More than one author in my bookcase points to the merry-go-round of <competitive devaluations> the major industrial nations undertook during the 30s. The idea was to try to protect domestic business, employment (and, perish the thought, votes<g>) by grabbing as much of the shrinking pie of world trade as possible. The only way they could do so was with a parade of tit for tat devaluations jockying for a competitive trade advantage. And with the devaluation derby that ran round and round the globe, in the midst of rapidly declining demand for goods, the only real asset to revalue up relative to all that paper was...the real monetary asset: Gold.

In 1933, FDR did it with the stroke of the pen. This time, golds upward trend is unfolding gradually.

=====================================================

One thing I've not talked about before, but think is worth emphasizing: Almost everyone seems to misunderstand the strength in commodity indices like the CRB and Goldman Sachs Commodity Index. Most think it's signaling across the board inflation, ala the 1970s. I've concluded not only is this is not the case, but I'd like to take a stab at explaining why it's not. (Steve Roach, hope you're paying attention, my friend. Expect to see you expand on this idea in future one of your future commentaries. Will expect your check in the mail<G>)

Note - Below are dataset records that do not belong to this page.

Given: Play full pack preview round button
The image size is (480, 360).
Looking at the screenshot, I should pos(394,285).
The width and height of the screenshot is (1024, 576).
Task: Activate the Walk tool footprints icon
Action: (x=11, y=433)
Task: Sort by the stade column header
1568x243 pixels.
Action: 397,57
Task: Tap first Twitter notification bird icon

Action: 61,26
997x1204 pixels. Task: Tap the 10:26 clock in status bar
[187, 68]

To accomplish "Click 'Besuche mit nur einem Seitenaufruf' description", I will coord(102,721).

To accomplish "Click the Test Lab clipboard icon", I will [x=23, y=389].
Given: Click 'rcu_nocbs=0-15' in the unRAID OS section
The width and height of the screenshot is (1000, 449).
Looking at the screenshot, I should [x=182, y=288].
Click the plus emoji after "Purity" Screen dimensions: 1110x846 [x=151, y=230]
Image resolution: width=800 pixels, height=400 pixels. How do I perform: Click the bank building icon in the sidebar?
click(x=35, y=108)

Seriously guys, in deflations, it's necessities that hold their price or in some cases even appreciate, particularly in the early stages of disinflation into deflation. The luxury items and other non-essentials are the things that crash.

If you take a look at how the CRB is constructed, you'll discover it's heavily weighted toward grains and other food related commodities. Most of this falls into the catagory of necessities. So, it's understandable that some of the battered bucks fleeing the "non-essential"<g> of still overvalued stock sectors would seek a safe harbor in food commodities. I'd only expect the CRB to decline during the later stages of this LT deflationary cycle. We're still only in the early stages of it.

And if you look at the composition of the the Goldman Sachs Commodity Index, you'll discover that energy related commodities overwhelmingly dominate that index. Although we can drive less, heating AND cooling is a prime necessity.

As with the CRB, don't expect to see a big decline in the GSCI until we get deeper into this LT deflationary cycle. International commerce has only begun to contract. And unemployment has to get a lot higher before the price of necessity commodities are going to feel much impact. Think about it for a moment and you'll see the logic of this sequence within an economic mega trend like deflation is simple, but compelling.

By contrast, look at luxuries. Joked the other day about Mrs Patch being peeved at me for window shopping classic Ferraris.<g> There was quite a bit more to it than that.

A little seat of the pants price discovery, actually. And whodathunkit?! Ferrari prices have been declining and continue to do so.

Likewise with high priced colored Gems. Diamonds don't fluctuate freely in price - as do colored stones like rubies and sapphires - due to De Beers. So colored gems are a better anecdotal source for divining price trends in the luxury gemstone market.

Likewise, many, still overpriced, stock sectors continue to dive downward. And the list goes on....

I'm not an academic or a market analyst. So, not interested in putting together a more comprehensive presentation of the above ideas.

As a professional investor/trader there's ample evidence and anecdotal data to indicate prices of luxuries continue to drop sharply while necessity items are doing quite nicely in the early phase of this secular deflation that has years to run.

And the verdict has to be deflation with of the astronomical debt and derivatives nightmare yet to really hit the fan. But once again, this very long term process has only begun. And, in that context, gold is going much much higher.